▸ Challenge: Put the records below, from the line containing "You are a computer-use" through the line containing "(x=391, y=701)", inclusive, into a numbered list, leaving out blank lines and the pictures.

** Begin Exercise material **

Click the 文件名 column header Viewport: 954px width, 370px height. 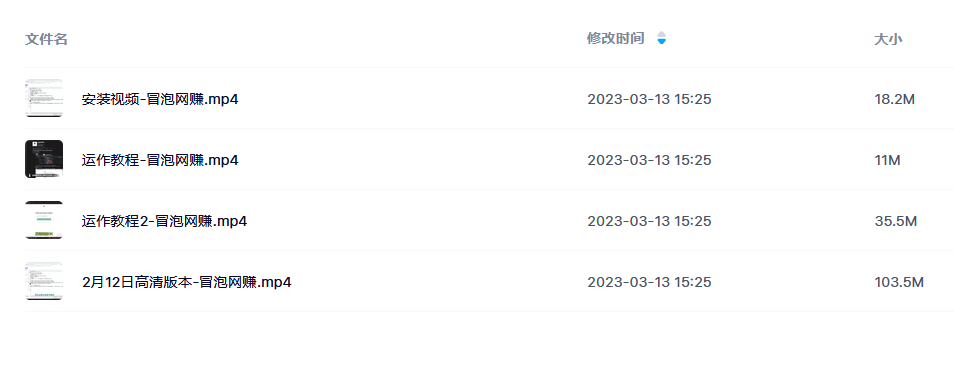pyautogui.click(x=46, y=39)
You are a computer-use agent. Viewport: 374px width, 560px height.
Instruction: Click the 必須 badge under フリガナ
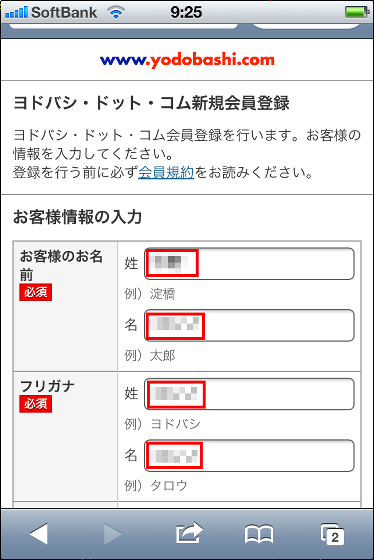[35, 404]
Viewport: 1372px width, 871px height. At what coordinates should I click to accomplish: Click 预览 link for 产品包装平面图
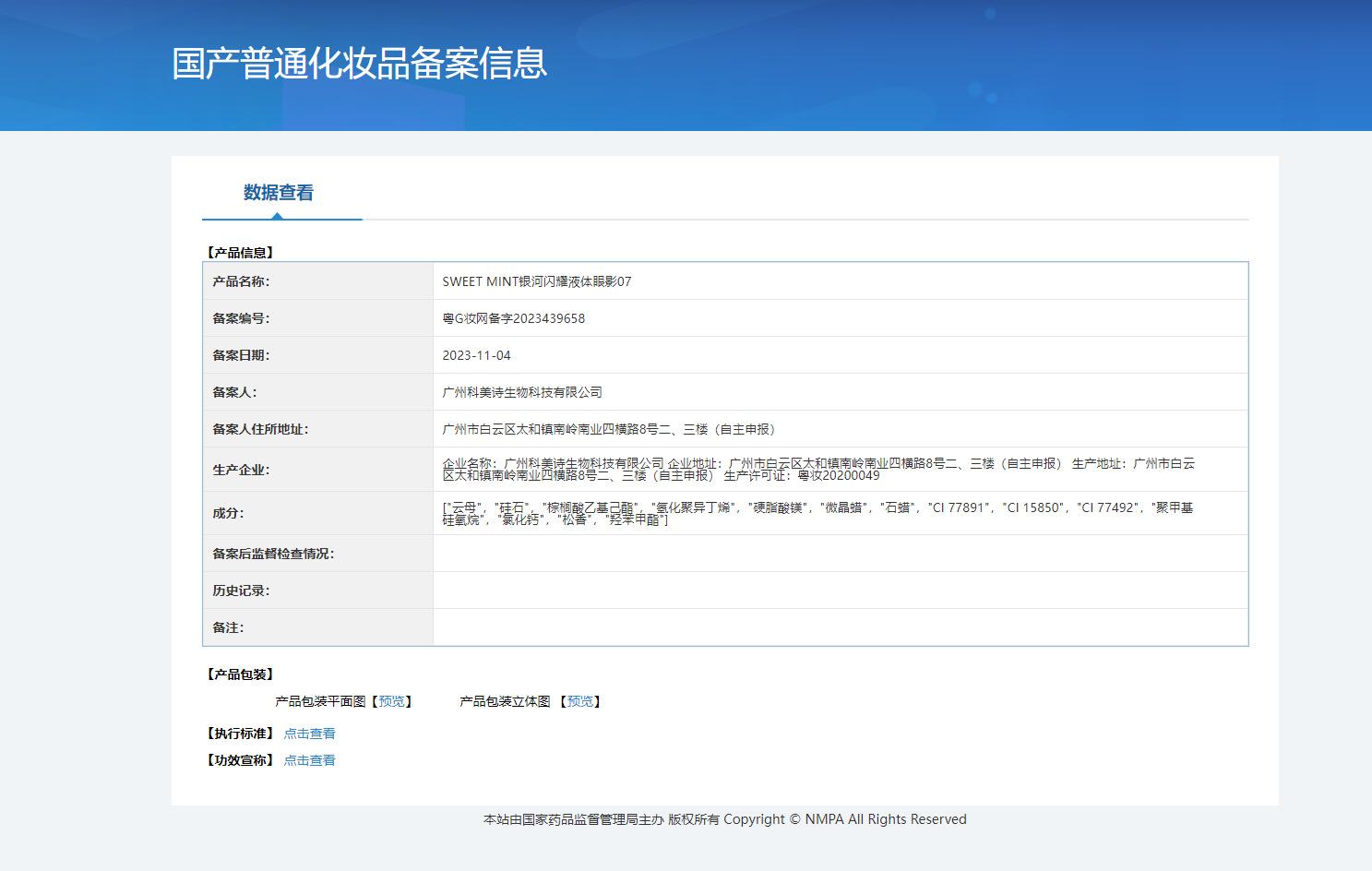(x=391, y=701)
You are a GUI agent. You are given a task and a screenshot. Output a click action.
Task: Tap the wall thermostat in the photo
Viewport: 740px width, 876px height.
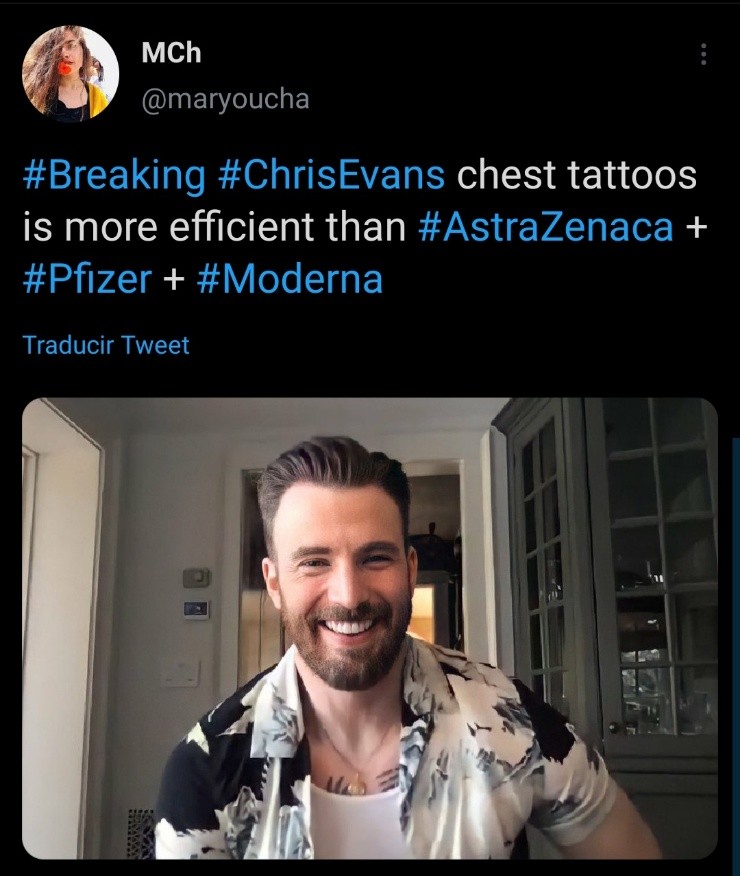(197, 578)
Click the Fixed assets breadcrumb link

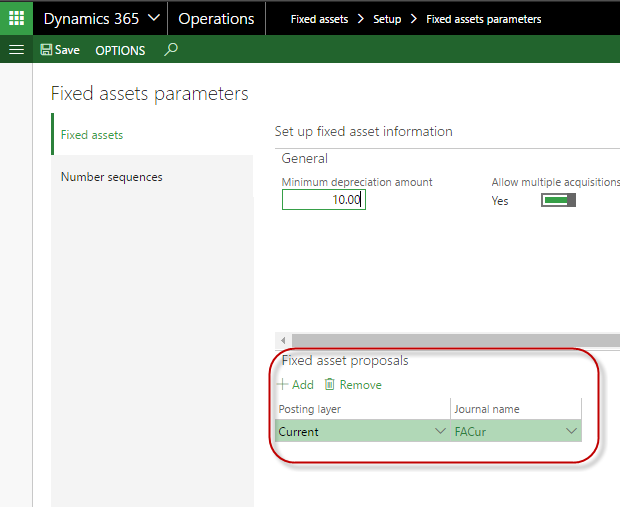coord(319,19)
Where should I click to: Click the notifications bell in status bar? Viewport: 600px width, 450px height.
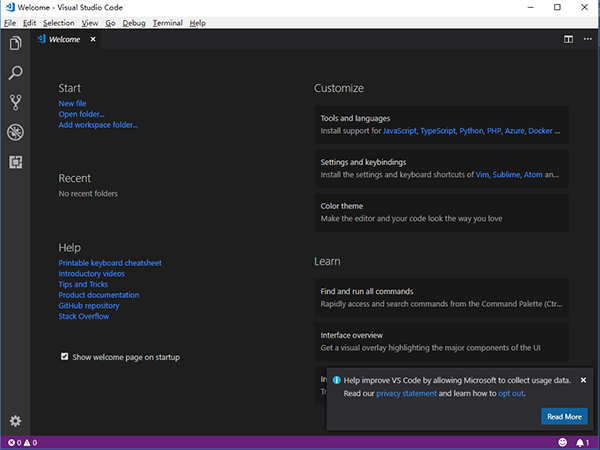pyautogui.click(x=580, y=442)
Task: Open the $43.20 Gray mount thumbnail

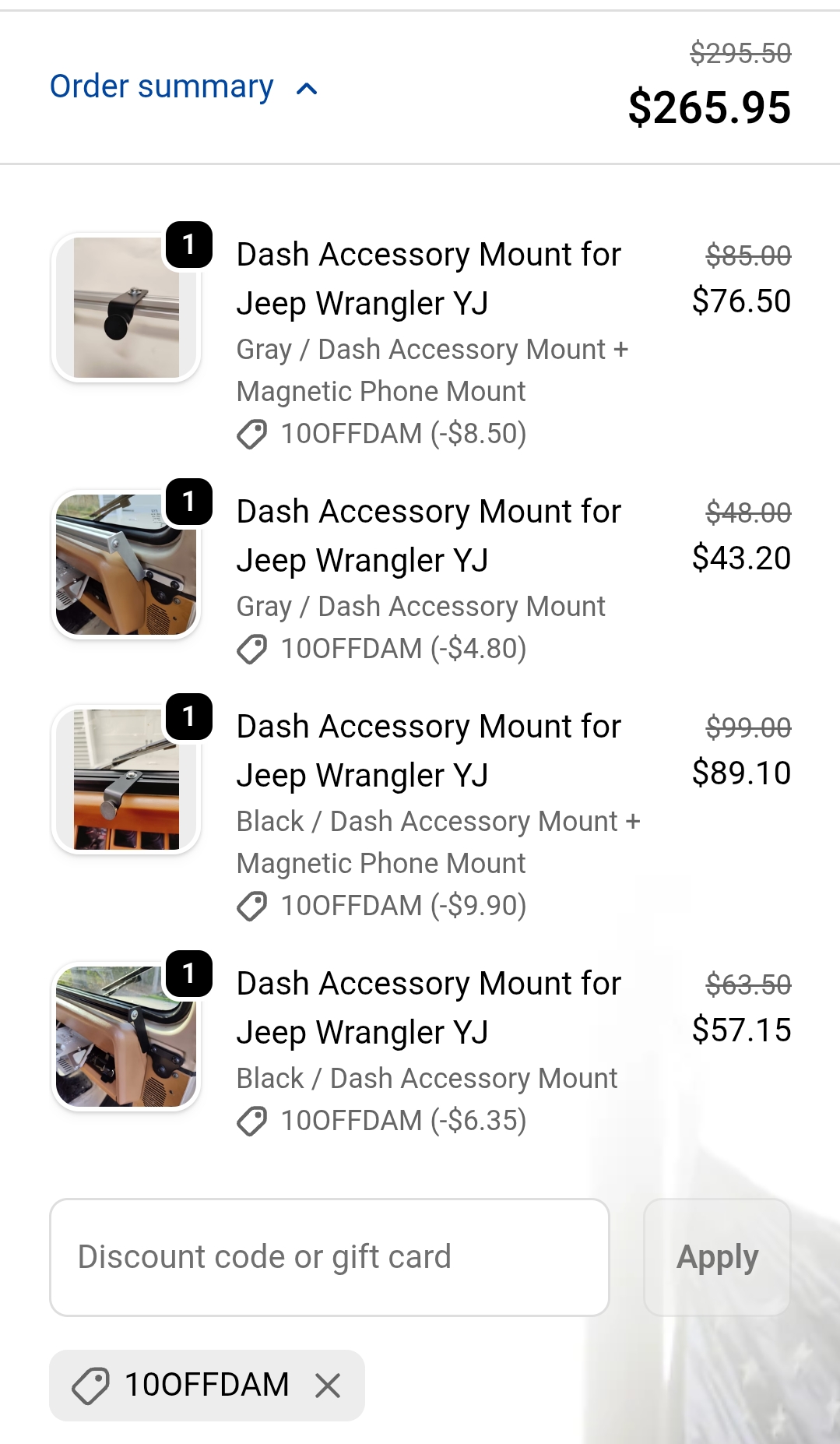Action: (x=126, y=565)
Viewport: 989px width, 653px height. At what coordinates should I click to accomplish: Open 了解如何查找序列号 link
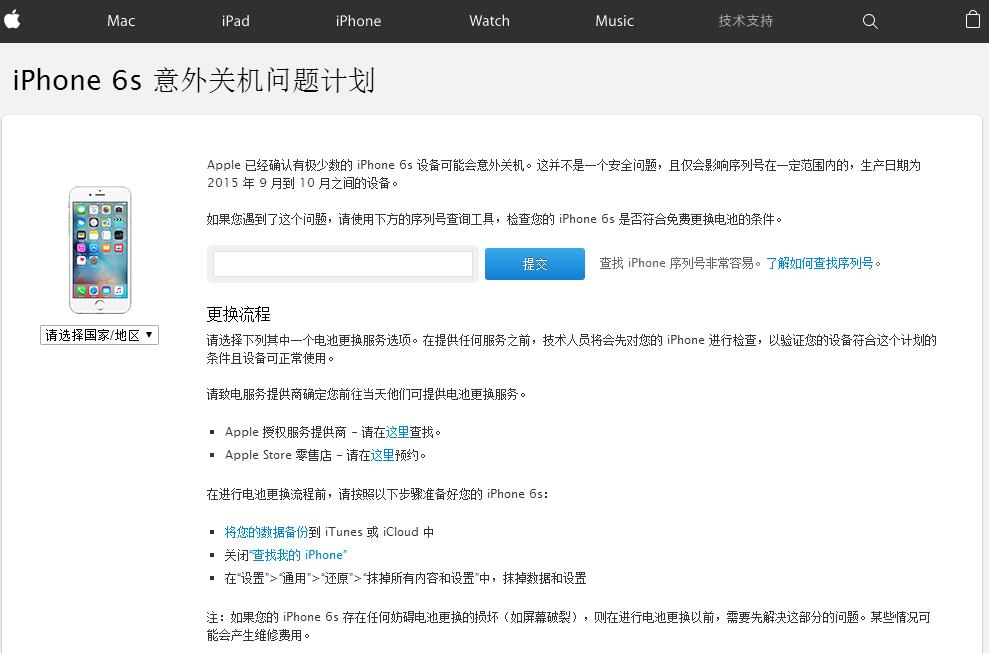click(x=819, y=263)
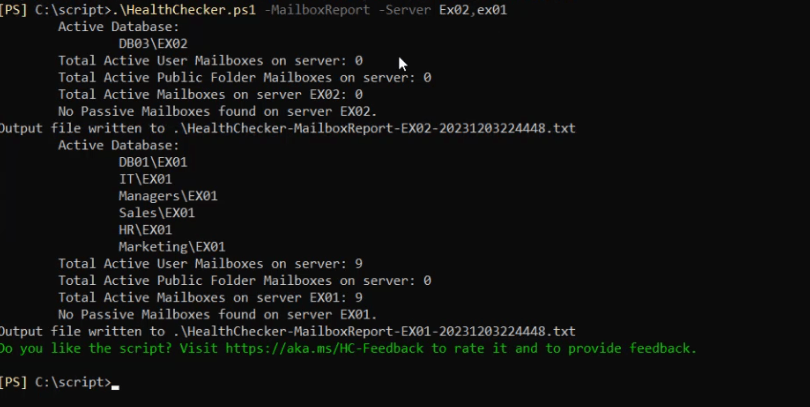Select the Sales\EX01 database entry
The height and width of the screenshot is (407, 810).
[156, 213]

** End Exercise material **

▸ Output of the task:
1. You are a computer-use agent. Viewport: 374px width, 560px height.
2. Instruction: Click the 必須 badge under フリガナ
3. [35, 404]
4. Viewport: 1372px width, 871px height. At what coordinates should I click to accomplish: Click 预览 link for 产品包装平面图
5. (x=391, y=701)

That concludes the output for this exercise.